● **WHAT THE EXERCISE ASKS**:
Copy out every line of the listing below, requests included, and rescale each coordinate in the answers by multiplying it by 0.85. Round the results to whole numbers, with halves rounded up.

━━━ INFORMATION SHOWN

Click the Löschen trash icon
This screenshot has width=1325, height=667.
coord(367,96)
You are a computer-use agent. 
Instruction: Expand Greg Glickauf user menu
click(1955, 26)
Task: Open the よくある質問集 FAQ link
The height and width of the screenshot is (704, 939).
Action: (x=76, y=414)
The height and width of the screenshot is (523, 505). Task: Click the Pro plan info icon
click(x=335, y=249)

━━━━━━

● **FULL ANSWER**:
Click the Löschen trash icon
This screenshot has width=1325, height=667.
coord(312,82)
You are a computer-use agent. 
Instruction: Expand Greg Glickauf user menu
click(1662, 22)
Task: Open the よくある質問集 FAQ link
The height and width of the screenshot is (704, 939).
Action: (x=65, y=352)
The height and width of the screenshot is (523, 505). Task: Click the Pro plan info icon
click(x=285, y=212)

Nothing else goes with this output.